■ **What the task requires**
Within the listing below, please show every line carrying the string "computer".

= Beginning of Section =

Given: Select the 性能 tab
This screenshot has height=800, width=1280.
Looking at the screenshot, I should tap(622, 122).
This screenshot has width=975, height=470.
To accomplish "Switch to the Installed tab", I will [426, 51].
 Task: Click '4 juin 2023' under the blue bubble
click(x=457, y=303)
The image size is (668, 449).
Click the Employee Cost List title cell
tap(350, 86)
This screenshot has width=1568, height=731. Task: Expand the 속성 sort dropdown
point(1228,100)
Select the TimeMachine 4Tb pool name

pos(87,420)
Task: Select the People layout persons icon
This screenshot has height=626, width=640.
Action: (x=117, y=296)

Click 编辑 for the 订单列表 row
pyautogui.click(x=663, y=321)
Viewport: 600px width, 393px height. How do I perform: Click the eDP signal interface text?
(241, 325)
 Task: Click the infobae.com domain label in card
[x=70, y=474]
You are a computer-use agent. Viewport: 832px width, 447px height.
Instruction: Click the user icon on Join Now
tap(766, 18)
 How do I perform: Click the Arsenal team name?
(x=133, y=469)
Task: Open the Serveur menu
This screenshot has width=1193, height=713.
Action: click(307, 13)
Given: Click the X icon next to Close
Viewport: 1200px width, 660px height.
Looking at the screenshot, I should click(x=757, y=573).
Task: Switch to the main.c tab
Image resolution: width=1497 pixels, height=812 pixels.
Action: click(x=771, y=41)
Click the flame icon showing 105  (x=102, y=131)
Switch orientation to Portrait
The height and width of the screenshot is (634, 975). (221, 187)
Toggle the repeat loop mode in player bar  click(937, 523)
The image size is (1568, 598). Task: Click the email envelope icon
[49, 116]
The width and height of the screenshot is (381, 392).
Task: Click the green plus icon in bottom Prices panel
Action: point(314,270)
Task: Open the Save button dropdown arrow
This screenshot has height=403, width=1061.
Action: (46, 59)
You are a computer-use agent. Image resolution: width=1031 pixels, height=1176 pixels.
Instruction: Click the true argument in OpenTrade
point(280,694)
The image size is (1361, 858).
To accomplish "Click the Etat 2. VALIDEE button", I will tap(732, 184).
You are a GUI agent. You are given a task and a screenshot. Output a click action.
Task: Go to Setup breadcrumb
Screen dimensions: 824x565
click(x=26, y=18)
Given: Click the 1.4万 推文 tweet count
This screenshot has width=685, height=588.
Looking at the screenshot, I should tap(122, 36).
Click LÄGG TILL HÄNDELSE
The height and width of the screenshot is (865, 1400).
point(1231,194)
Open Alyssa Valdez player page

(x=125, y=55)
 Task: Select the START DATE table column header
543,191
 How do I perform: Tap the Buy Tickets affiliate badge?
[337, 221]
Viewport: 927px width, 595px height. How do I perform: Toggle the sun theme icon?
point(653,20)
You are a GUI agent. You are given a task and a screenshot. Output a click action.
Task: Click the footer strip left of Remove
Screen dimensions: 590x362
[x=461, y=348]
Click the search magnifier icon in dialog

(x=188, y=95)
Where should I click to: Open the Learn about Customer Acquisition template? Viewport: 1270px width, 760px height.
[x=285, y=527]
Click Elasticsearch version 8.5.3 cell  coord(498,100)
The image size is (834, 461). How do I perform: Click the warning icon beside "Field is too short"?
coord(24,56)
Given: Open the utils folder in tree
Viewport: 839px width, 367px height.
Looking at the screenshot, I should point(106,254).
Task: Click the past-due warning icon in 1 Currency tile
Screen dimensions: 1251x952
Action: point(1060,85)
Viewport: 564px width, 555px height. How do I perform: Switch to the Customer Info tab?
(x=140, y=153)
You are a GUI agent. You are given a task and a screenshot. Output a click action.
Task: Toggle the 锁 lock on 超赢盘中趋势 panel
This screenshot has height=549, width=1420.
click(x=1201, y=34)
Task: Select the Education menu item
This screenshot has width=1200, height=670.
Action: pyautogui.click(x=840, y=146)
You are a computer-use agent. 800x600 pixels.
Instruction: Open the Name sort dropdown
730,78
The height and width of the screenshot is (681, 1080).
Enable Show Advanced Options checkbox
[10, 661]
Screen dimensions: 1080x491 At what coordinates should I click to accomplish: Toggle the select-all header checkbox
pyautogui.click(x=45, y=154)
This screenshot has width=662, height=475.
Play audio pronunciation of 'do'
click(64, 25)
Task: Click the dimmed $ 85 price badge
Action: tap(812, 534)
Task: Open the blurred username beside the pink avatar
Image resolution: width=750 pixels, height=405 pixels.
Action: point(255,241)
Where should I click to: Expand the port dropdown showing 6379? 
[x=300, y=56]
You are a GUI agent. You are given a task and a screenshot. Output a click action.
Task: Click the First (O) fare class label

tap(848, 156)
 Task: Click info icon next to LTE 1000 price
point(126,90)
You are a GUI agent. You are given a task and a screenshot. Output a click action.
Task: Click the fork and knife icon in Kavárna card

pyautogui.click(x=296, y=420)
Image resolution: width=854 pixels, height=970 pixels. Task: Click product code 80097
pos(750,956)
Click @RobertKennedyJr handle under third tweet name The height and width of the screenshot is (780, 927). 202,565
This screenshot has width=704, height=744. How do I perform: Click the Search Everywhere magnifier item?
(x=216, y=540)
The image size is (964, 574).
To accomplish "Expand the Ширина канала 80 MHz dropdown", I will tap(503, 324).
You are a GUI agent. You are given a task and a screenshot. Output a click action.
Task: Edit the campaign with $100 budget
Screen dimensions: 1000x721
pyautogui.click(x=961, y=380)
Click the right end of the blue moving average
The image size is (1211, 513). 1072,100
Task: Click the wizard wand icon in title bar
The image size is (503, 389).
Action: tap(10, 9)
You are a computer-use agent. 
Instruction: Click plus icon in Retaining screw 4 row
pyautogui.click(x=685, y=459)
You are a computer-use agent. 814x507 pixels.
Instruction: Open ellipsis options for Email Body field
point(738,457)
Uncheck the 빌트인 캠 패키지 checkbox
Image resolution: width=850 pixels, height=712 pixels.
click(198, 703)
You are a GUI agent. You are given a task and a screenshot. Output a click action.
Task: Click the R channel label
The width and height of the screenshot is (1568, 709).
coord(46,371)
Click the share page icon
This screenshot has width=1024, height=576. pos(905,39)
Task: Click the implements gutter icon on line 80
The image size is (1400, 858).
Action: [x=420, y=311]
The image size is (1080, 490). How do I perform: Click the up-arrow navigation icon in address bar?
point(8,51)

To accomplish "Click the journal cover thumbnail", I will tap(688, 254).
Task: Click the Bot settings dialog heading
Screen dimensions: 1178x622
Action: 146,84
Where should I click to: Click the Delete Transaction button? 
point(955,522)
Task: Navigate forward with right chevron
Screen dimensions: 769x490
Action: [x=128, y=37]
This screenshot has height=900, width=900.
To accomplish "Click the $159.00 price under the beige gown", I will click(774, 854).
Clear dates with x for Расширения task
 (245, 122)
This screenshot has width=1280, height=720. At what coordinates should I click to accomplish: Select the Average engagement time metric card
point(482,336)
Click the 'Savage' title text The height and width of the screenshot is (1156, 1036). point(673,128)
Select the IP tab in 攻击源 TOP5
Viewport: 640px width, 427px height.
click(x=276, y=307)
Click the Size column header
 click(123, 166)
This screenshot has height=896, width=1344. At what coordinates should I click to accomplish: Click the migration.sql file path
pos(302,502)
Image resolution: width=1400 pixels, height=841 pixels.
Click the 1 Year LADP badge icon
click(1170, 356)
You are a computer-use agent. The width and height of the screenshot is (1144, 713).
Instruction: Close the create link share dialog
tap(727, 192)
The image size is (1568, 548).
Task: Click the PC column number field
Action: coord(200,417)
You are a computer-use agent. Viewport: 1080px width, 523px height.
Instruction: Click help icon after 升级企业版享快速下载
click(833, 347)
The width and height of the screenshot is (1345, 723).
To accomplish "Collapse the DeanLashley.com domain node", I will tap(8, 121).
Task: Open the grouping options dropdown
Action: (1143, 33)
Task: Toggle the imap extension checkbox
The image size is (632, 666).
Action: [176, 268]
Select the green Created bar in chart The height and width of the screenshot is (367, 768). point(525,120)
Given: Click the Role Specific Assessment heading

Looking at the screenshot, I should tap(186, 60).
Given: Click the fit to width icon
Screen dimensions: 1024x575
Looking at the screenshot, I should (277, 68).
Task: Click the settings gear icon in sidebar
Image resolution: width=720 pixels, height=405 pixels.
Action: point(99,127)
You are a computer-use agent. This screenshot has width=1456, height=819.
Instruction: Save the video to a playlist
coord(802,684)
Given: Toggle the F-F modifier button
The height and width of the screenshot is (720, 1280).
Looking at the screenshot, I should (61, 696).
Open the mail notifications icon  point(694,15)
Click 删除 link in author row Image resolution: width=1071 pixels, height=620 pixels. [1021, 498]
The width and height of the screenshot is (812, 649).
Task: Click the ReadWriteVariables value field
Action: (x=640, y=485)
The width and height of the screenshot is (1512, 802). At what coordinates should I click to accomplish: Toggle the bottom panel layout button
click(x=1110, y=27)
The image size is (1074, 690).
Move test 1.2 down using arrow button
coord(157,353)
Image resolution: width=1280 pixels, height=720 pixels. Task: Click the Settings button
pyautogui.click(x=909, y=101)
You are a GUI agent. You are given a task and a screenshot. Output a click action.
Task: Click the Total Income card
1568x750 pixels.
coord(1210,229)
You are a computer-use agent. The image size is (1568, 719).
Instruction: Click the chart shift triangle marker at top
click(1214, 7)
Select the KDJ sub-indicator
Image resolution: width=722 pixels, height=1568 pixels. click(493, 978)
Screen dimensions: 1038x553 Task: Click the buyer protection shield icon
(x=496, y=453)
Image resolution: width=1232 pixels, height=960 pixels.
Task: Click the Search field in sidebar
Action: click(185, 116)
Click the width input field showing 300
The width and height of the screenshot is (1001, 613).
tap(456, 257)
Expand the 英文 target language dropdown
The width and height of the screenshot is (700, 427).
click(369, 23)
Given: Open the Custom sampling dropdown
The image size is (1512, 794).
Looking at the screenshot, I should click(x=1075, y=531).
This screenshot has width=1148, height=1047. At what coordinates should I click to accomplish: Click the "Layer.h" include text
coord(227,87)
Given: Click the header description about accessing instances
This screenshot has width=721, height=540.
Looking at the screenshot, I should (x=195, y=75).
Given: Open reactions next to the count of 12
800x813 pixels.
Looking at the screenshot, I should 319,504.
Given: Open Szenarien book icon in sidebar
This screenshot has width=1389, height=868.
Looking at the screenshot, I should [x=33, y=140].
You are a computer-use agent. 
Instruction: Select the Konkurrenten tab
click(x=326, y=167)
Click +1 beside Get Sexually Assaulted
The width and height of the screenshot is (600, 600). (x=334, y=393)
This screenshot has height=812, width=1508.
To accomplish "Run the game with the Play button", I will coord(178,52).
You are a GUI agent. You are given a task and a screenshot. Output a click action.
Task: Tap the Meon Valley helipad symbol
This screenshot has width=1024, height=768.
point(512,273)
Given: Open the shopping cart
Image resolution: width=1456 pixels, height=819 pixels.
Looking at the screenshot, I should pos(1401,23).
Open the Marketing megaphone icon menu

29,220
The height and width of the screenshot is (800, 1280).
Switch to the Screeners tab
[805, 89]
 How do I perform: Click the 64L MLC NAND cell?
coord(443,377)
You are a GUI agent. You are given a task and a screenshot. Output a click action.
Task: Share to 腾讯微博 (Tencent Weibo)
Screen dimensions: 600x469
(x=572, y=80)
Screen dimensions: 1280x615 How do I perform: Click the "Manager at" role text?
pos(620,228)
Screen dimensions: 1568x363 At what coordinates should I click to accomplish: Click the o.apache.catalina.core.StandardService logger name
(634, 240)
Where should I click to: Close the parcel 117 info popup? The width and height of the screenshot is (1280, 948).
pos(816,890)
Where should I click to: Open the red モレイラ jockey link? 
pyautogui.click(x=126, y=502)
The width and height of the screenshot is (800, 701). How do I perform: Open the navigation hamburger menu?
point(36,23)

= End of Section =

■ **Output of the exercise**
You are a computer-use agent. Viewport: 832px width, 447px height.
You are a computer-use agent. Image resolution: width=1031 pixels, height=1176 pixels.
You are a computer-use agent. 800x600 pixels.
You are a computer-use agent. 
You are a computer-use agent. 814x507 pixels.
You are a computer-use agent. The width and height of the screenshot is (1144, 713).
You are a computer-use agent. Viewport: 1080px width, 523px height.
You are a computer-use agent. This screenshot has width=1456, height=819.
You are a computer-use agent. The image size is (1568, 719).
You are a computer-use agent. 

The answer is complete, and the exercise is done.